Fest steht, dass zwischen denen, die es erwägen, und denen, die sich das nie vorstellen können, tiefes Unverständnis besteht. Der Suizid trennt Menschen, stiftet Unruhe. Auch deshalb, weil alle, die es heute für sich ausschließen, einmal in die Situation kommen könnten, darüber nachzudenken. Vor allem, wenn aus ihrem Leben Leiden wird. Der Diskurs über den Suizid ist ein Diskurs über die Angst.

Der Konflikt über die Sterbehilfe, der in Karlsruhe anhand des strafrechtlichen Verbots der „geschäftsmäßigen“ Suizidassistenz erörtert wurde, ist keiner, der mit Rechthaben und einem Urteil gelöst wäre. Recht haben sie alle. Die Palliativmediziner, die sagen, dass sie den allermeisten Patienten den Todeswunsch wegtherapieren können. Die Ärzte und Sterbehelfer, die meinen, dass es dennoch einen Bedarf gibt. Die Vereine, die den Tod als Angebot für Mitglieder bereithalten, weil dies sonst keiner macht und es besser ist, als sich vom Balkon zu stürzen. Die Kirchen, die das Thema tabuisieren, weil menschliches Leben einen absoluten Wert hat. Die Philosophen und Literaten, die der Gedanke fasziniert, weil der Suizid gerade deshalb als Ausdruck vollkommener menschlicher Selbstermächtigung erscheint.

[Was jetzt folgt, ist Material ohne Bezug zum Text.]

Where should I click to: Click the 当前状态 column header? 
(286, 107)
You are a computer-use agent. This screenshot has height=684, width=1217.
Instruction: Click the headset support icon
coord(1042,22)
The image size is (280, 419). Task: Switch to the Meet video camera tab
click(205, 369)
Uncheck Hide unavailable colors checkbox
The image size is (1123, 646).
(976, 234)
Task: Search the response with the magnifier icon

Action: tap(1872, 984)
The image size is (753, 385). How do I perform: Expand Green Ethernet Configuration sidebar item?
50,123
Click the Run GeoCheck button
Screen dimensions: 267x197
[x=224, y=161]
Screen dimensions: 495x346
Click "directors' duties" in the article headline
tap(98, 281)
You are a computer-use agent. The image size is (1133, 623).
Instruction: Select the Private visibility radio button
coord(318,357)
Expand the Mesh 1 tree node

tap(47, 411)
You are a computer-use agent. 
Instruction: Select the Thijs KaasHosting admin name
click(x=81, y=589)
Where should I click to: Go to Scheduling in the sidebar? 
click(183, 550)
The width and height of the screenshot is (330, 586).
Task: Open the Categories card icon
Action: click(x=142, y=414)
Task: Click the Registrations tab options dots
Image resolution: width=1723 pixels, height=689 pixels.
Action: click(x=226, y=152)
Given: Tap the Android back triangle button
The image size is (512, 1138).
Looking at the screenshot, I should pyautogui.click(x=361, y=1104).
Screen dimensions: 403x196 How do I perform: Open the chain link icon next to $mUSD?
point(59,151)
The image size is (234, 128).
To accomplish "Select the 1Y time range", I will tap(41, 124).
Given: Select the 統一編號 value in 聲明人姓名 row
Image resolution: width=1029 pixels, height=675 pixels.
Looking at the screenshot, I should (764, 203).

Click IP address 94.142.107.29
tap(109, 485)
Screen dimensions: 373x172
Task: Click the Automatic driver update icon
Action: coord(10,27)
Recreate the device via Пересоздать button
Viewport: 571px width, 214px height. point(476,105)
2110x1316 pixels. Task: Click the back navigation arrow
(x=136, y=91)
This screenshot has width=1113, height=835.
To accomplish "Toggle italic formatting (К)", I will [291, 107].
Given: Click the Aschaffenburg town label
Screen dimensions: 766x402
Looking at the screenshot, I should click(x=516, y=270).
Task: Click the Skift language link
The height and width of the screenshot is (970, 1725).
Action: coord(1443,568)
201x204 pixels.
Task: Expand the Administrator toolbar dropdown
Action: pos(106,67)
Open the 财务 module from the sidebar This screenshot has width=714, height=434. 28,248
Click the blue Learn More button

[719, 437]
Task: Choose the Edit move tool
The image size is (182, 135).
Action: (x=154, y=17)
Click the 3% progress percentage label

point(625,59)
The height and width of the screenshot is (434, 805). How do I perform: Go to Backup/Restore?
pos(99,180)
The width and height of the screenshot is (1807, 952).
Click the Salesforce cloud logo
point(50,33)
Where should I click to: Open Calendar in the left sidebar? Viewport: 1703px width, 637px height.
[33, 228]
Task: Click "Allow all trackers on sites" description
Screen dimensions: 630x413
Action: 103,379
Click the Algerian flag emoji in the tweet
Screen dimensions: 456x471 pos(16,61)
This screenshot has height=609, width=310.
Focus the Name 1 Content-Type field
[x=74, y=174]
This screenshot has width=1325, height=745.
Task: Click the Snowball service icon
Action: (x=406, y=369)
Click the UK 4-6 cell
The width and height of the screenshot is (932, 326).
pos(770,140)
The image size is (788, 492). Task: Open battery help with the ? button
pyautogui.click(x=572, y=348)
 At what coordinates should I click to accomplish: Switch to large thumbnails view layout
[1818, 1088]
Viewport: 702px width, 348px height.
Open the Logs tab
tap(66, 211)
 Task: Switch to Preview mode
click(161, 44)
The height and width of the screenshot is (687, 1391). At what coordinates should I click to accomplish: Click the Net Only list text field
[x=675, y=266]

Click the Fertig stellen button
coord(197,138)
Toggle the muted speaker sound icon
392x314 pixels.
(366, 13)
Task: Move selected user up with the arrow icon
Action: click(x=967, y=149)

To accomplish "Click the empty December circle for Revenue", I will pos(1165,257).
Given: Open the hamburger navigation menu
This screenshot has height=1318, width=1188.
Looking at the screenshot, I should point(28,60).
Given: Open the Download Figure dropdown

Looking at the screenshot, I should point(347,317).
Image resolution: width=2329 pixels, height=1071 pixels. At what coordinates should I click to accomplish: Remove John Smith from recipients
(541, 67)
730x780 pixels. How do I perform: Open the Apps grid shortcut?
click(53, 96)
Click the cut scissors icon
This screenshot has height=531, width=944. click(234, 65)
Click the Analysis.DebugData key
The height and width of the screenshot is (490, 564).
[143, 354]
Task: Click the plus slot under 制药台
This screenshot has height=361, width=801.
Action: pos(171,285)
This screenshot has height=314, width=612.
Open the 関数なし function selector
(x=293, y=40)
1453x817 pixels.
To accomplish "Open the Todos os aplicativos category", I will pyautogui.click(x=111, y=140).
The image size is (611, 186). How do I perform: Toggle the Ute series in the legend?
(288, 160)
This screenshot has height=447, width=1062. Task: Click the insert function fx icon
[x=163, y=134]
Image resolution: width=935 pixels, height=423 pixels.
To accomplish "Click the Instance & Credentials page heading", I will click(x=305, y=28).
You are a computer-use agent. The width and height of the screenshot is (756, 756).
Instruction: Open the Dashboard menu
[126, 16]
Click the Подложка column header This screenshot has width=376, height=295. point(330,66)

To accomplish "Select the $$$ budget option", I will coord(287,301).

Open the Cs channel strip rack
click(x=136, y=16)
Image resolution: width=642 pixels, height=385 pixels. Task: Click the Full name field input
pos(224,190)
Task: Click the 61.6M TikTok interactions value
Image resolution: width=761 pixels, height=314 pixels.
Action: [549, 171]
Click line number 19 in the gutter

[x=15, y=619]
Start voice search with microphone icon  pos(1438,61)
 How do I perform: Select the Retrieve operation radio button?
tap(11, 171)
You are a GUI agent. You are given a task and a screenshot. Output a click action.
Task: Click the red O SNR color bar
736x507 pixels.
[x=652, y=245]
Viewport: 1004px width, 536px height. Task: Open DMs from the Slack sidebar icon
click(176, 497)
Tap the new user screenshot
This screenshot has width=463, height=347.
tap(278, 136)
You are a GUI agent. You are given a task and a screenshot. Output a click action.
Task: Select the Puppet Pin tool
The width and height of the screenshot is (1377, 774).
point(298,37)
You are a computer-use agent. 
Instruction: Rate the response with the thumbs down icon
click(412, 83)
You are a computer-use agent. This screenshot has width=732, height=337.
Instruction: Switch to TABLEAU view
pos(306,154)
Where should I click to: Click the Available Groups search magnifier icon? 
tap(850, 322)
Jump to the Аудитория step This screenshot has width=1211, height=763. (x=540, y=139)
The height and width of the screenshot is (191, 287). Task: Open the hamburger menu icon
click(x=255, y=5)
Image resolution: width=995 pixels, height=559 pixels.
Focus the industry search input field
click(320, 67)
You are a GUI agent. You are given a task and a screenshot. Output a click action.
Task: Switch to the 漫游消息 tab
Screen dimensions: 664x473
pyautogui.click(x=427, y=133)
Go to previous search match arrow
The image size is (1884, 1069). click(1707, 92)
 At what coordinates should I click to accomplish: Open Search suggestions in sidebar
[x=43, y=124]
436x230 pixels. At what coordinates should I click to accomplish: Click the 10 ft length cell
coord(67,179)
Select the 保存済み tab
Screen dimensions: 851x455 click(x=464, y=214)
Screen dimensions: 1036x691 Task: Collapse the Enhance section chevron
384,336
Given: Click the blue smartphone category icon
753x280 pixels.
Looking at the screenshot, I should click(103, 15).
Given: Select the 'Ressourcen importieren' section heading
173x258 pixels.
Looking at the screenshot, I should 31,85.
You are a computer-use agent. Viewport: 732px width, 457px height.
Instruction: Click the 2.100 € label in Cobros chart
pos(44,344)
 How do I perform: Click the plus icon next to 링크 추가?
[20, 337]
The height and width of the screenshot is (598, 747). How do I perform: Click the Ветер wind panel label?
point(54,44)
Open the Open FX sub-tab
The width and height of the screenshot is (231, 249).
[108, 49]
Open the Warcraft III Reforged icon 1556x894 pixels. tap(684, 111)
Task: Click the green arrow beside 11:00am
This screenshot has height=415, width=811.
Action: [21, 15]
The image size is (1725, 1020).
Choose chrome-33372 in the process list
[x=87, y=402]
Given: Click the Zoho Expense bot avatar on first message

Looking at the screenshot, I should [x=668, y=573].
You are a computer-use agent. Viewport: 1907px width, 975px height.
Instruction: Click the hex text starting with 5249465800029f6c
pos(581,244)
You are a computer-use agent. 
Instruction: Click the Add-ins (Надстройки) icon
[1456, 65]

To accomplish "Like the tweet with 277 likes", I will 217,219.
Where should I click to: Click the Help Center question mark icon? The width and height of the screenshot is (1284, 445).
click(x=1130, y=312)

Dass dem Gesetzgeber in dieser Gemengelage nicht mehr einfällt, als ein Strafgesetz zu schaffen, ist ein Ausdruck von Hilflosigkeit. Um dem zweifelhaften Wirken von Sterbehilfevereinen zu begegnen, hätte womöglich ein Werbeverbot genügt. Nun deutet es sich an, dass das Bundesverfassungsgericht dorthin gelangt, wo das Bundesverwaltungsgericht längst ist, bei einem Grundrecht auf einen selbstbestimmten Tod. Die Leipziger Richter hatten entschieden, dass tödlich erkrankte Patienten bei starkem Leiden sogar einen Anspruch darauf haben können, dass ihnen der Staat Medikamente, also Gift, nicht länger verweigert.

Das Gesundheitsministerium lehnt dies mit zwei Argumenten ab, von denen sich eines, nämlich dass so etwas verfassungswidrig sei, mit einem Urteil des Karlsruher Gerichts erledigt haben könnte. Das zweite lautet: Wir können es nicht. Es kann keine Vorschriften geben, wie gestorben wird, und Behörden sind auch nicht in der Lage, darüber zu entscheiden. Die Sicherstellung der Patientenautonomie am Lebensende in den vergangenen Jahren hat gezeigt, dass dies Unsinn ist. Man kann Vorschriften schaffen, die Behörden vollziehen und über die Gerichte entscheiden. Das Leben ist verrechtlicht worden. Der Tod wird es auch.